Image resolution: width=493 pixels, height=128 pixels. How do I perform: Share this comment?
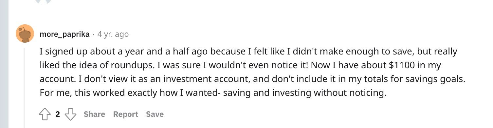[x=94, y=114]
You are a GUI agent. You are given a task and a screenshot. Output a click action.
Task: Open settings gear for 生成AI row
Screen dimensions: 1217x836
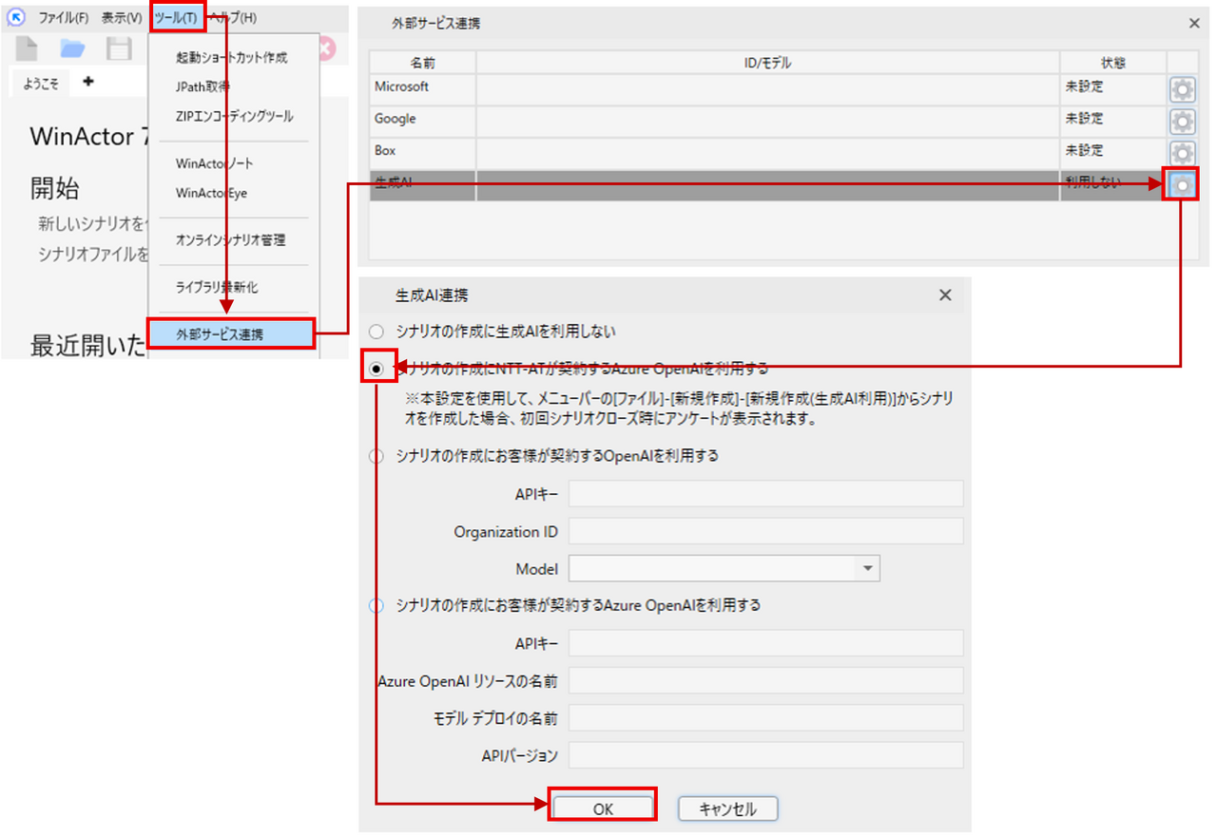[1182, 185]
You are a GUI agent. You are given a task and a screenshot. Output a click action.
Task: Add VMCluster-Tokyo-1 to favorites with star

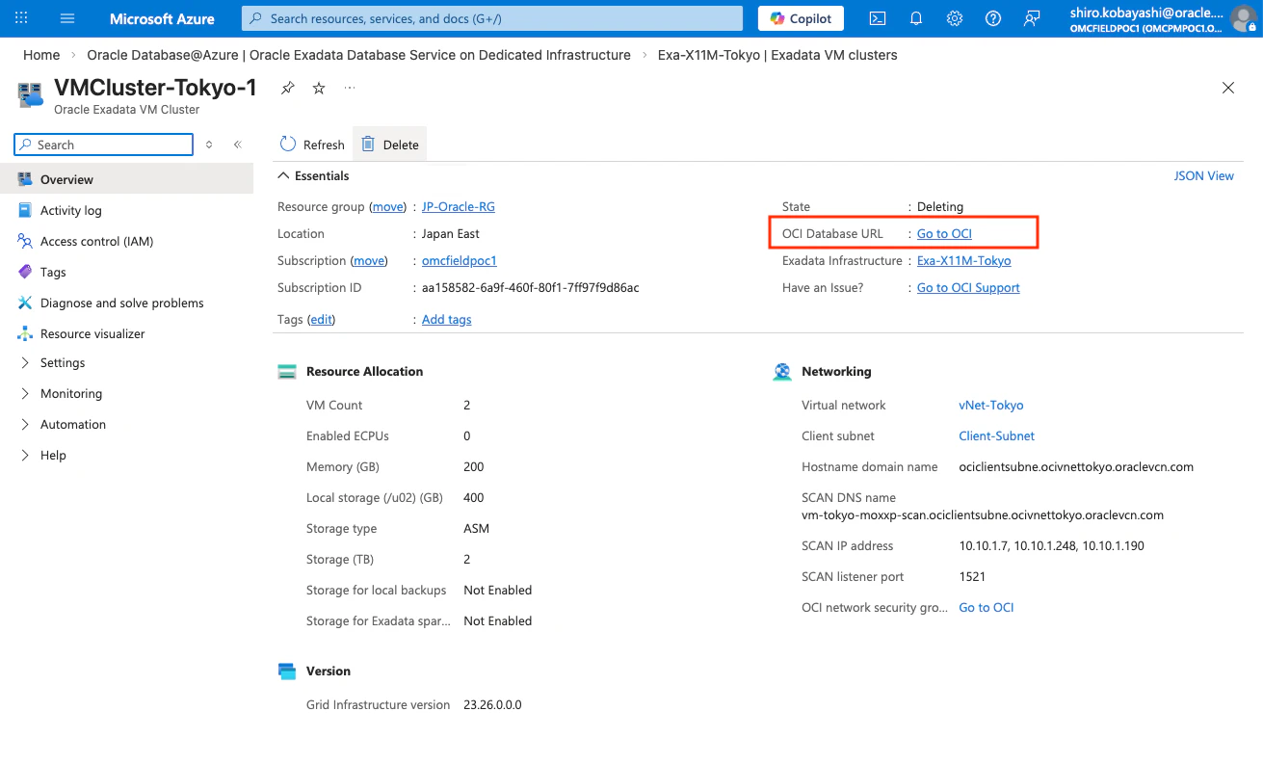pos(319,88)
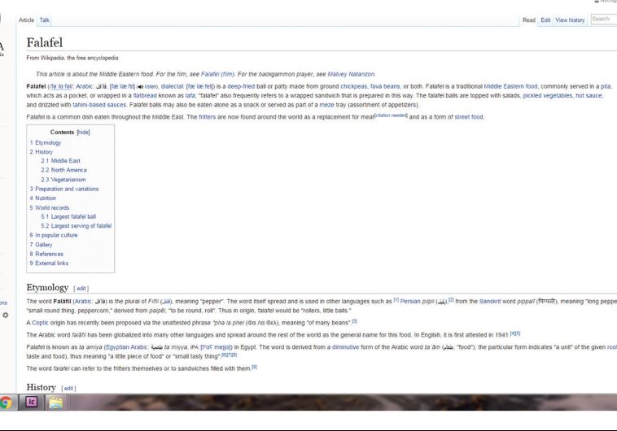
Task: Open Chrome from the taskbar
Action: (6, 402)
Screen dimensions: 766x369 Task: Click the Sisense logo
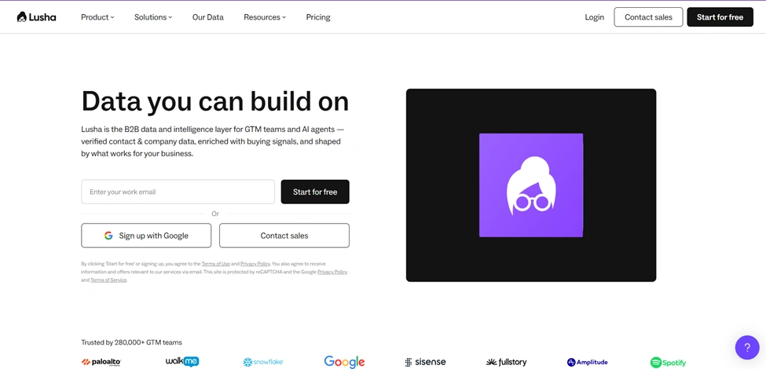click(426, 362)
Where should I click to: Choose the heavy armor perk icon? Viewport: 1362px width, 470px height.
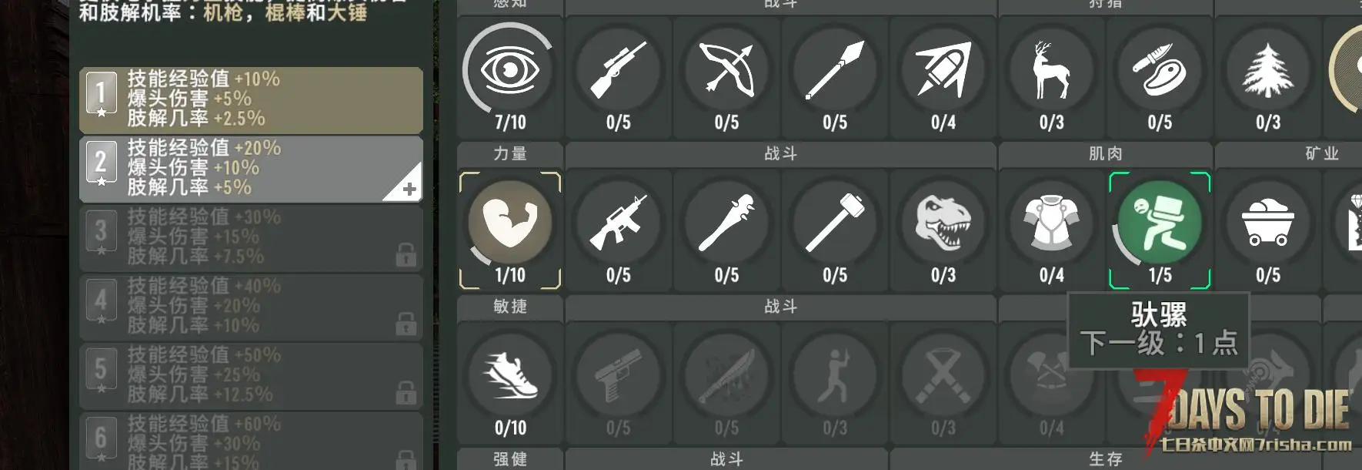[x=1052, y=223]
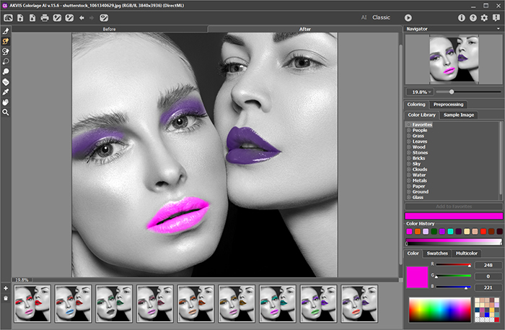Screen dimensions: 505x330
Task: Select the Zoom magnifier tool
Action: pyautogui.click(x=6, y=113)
──────
TASK DESCRIPTION: Can you convert the records, starting at the beginning and going on through the line with "[1182, 185]", into a two-column CSV with the columns "prompt" and "target"? Give one row per record, with its text and its answer each in a single quoted field, line breaks turned into spaces, and the pictures left out.

CORRECT ANSWER:
prompt,target
"Image resolution: width=493 pixels, height=128 pixels. How do I perform: Share this comment?","[x=94, y=114]"
"You are a GUI agent. You are given a task and a screenshot. Output a click action. Task: Open settings gear for 生成AI row Screen dimensions: 1217x836","[1182, 185]"